Durante a conversa, Milton Cunha também defendeu o conceito de “lugar de fala”, que dá maior ou menor importância às considerações públicas de um indivíduo a depender de suas experiências de vida e da posição que ocupa socialmente.
Para ilustrar, o comentarista citou a lenda linguística segundo a qual a palavra forró teria surgido da expressão inglesa “for all” (“para todos”) por conta das festas que os norte-americanos davam no período em que mantiveram uma base militar em Natal, no Rio Grande do Norte. “Não dá, o nosso forró tem 500 anos. Parece que existe um plano demoníaco pra tirar isso da gente.”

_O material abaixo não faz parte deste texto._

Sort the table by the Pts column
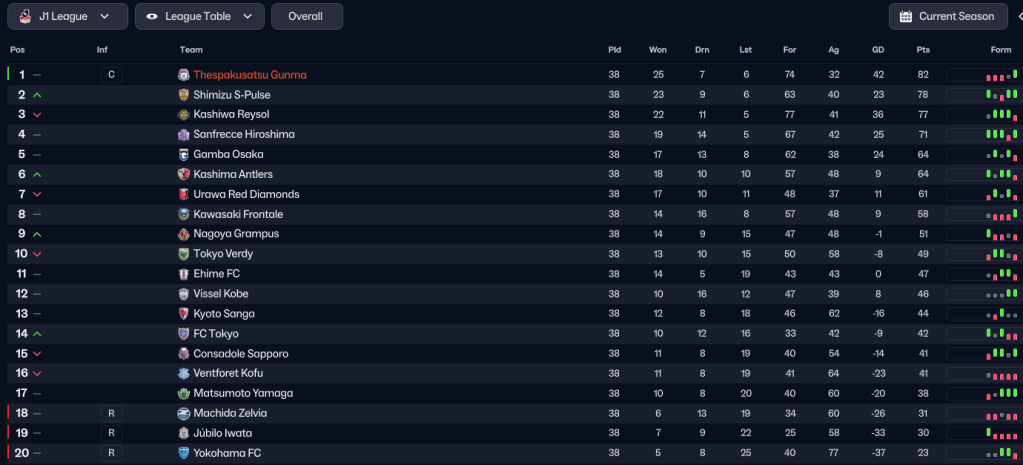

E foi além: “As escolas de samba japonesas tocam e dançam muito bem, mas fazem isso por imitação. As passistas australianas, que são belíssimas, uns galalaus de 1,80m, sambam pra caramba, mas também fazem isso por imitação”, advertiu. “Elas não carrem o que precisam no sangue, não tem a tal ancestralidade, o impulso atávico de dançar, como as nossas, não criaram o que a nossa negritude criou.”
Por fim, arriscou uma previsão: “Estamos caminhando pra um mundo que vai ser um luta generalizada por lugar de fala. E isso está certo. Não dá mais pra um branco pintar o rosto e fazer papel de preto. Isso acabou.”